Nach einem ersten Versuch vor einem Jahr hat es der 57-Jährige nun immerhin geschafft, zu der Wahl zugelassen zu werden. Das hat Prinz Ali bin Al Hussein schon hinter sich. Der Königssohn aus Jordanien trat vor neun Monaten als einziger Gegenkandidat zu Blatter an, unterstützt von den Europäern. Doch der 40-Jährige zog sich bereits im zweiten Wahlgang chancenlos zurück.

Wer hat die besten Chancen, Blatters Nachfolger zu werden?

Von allen Seiten wird ein enger Zweikampf zwischen Gianni Infantino und Scheich Salman Al Chalifa erwartet, wobei Letzterer als leicht favorisiert gilt. Der Uefa-Mann Infantino hat die meisten Europäer hinter sich, die im Kongress über 53 Stimmen verfügen. Der AFC-Chef weiß die Asiaten hinter sich, die 46 Verbände stellen. Der südamerikanische Verband Conmebol hatte sich mit seinen zehn Mitgliedern bereits geschlossen für Infantino ausgesprochen. Der afrikanische Verband Caf, mit 54 Mitgliedern die größte Fraktion, will für Salman votieren. Auch wenn mit Abweichlern in allen Lagern gerechnet wird, fällt die Entscheidung wohl in den offiziell noch unentschlossenen Verbänden Nord- und Mittelamerikas sowie der Karibik (Concacaf, 41 Stimmen) und Ozeanien (OFC, elf Verbände).

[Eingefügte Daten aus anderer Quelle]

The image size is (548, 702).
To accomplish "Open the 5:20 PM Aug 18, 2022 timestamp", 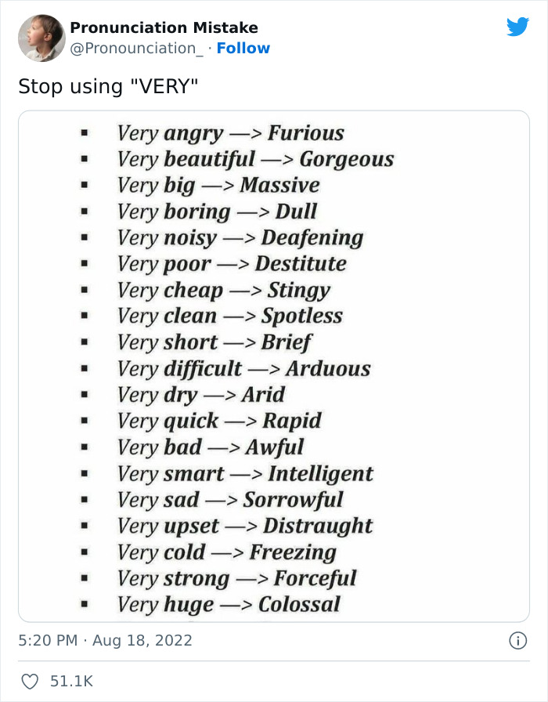I will [105, 641].
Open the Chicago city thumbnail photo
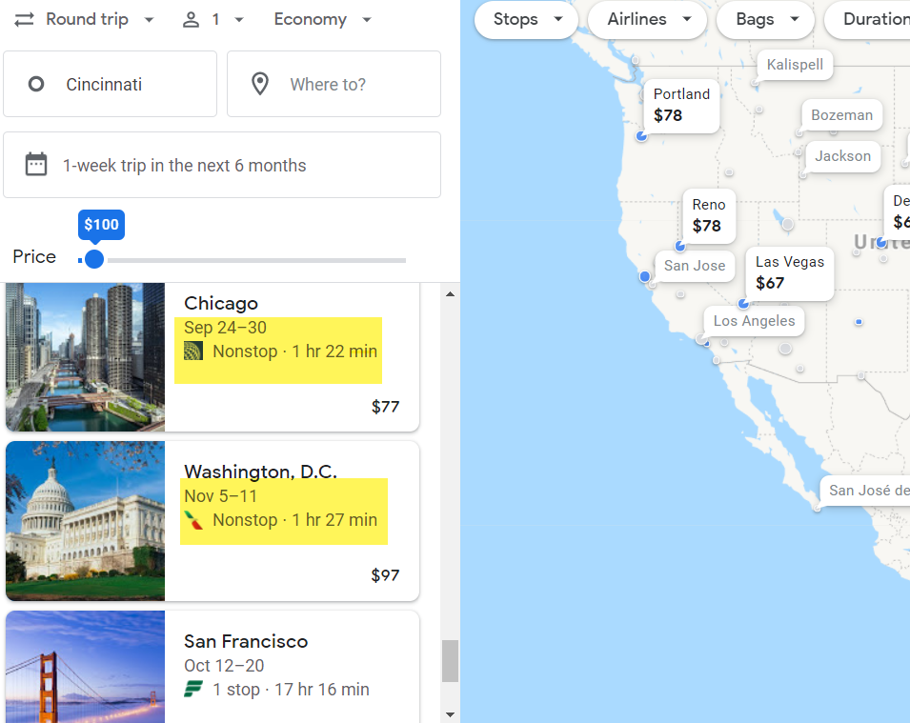 pos(86,357)
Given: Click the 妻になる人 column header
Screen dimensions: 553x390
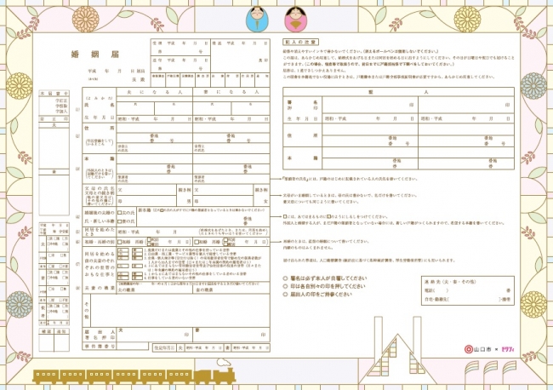Looking at the screenshot, I should pyautogui.click(x=229, y=90).
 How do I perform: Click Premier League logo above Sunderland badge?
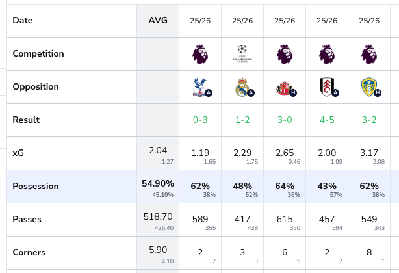[285, 53]
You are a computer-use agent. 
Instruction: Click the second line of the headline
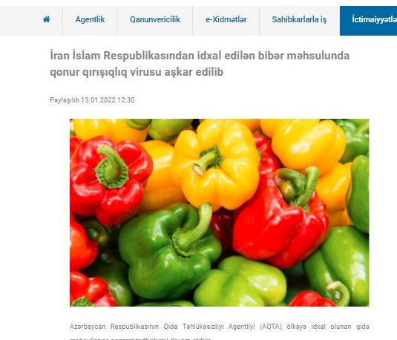pyautogui.click(x=137, y=72)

Tokyo Sexwale, Jerome Champagne und Prinz Ali bin Al Hussein gelten dagegen als chancenlos. Sie brauchten zwar jeweils fünf Unterstützer, um zur Wahl zugelassen zu werden. Doch dass sie darüber hinaus viele Wähler finden, gilt als unwahrscheinlich. Dafür haben sie im Gegensatz zu Infantino und Salman zu wenig Lobby bei den großen Verbänden. Die drei Außenseiter könnten nach und nach freiwillig oder unfreiwillig ausscheiden, ihre Stimmen würden sich auf die beiden Favoriten verteilen und könnten die Entscheidung bringen.

Wie wird gewählt?

Jeder Mitgliedsverband der Fifa hat eine Stimme. Da von den 209 Verbänden derzeit jedoch Indonesien und Kuwait suspendiert sind, gibt es 207 Wahlberechtigte. Um bereits im ersten Wahlgang zu gewinnen, braucht ein Kandidat die Zweidrittel-Mehrheit, also mindestens 138 Stimmen. Dies gilt als sehr unwahrscheinlich. So ist auf jeden Fall mit einem zweiten Wahlgang zu rechnen. Dort gewinnt, wer die einfache Mehrheit auf sich vereinigen kann: 50 Prozent plus eine Stimme. Der Sieger benötigt als mindestens 104 Stimmen. Wird diese Mehrheit im zweiten Wahlgang nicht erreicht, scheidet der schwächste Kandidat aus und es folgt der nächste Wahlgang. Und so weiter. Stets gilt die einfache Mehrheit. Es könnte also ein sehr langer Tag werden.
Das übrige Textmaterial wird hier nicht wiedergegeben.